A turbofan design (120-200 passengers) with a range of 2,000+ nautical miles, capable of operating transcontinentally and powered by a modified gas-turbine engine running on hydrogen, rather than jet fuel, through combustion. The liquid hydrogen will be stored and distributed via tanks located behind the rear pressure bulkhead.


A turboprop design (up to 100 passengers) using a turboprop engine instead of a turbofan and also powered by hydrogen combustion in modified gas-turbine engines, which would be capable of traveling more than 1,000 nautical miles, making it a perfect option for short-haul trips.

Blended-Wing Body

A “blended-wing body” design (up to 200 passengers) concept in which the wings merge with the main body of the aircraft with a range similar to that of the turbofan concept. The exceptionally wide fuselage opens up multiple options for hydrogen storage and distribution, and for cabin layout.

“These concepts will help us explore and mature the design and layout of the world’s first climate-neutral, zero-emission commercial aircraft, which we aim to put into service by 2035,” said CEO Faury. “The transition to hydrogen, as the primary power source for these concept planes, will require decisive action from the entire aviation ecosystem. Together with the support from government and industrial partners we can rise up to this challenge to scale-up renewable energy and hydrogen for the sustainable future of the aviation industry.”

According to Airbus, to tackle these challenges, airports will need significant “hydrogen transport and refueling infrastructure” to meet the needs of day-to-day operations.
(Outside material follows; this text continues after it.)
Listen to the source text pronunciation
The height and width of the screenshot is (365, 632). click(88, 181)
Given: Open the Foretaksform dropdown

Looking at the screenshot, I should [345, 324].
Support from governments will likewise be key to meet these “ambitious objectives” with “increased funding for research & technology, digitalisation, and mechanisms that encourage the use of sustainable fuels and the renewal of aircraft fleets to allow airlines to retire older, less environmentally friendly aircraft earlier,” Airbus has stated.

While this is a big step in terms of a needle-moving company aiming its rudder at a more eco-friendly future, for some, it’s neither good enough nor quick enough.

“Would be amazing if it’s 2025 Instead of 2035,” one Instagram user wrote under Airbus’ social media announcement (the same user later admitted they were commenting as an “avgeek” not necessarily as an environmentalist).

“Not sure how will you achieve net zero emissions because hydrogen is produced from natural gas. So you still fossil fuel to produce a fuel to use in airplane,” commented another.

“They changed only fuel from high octane to hydrogen… that’s all,” another said (in a claim that needs checking out).

Other Instagram users were more complimentary: “Hydrogen!! Yesss, finally. No electric,” remarked one.

Another called for Boeing to innovate too: “Airbus always pushing forward not like Boeing. We just need a clean way to do hydrogen now, the energy of the future.”

This links to a broader cultural ‘clenchpoint’ – Prometheanism vs. the ‘back to basics’ school of thought. The former argues we should use resources freely, innovate with no limits, and have faith in human ingenuity to solve the problems that arise down the line, the latter of which argues we should cut the excess out of our lives, live more frugally, and not take those round the world trips to begin with (at least not until we’ve already found an innovative way to do so in an environmentally friendly manner).

What will happen next? Watch this (air) space.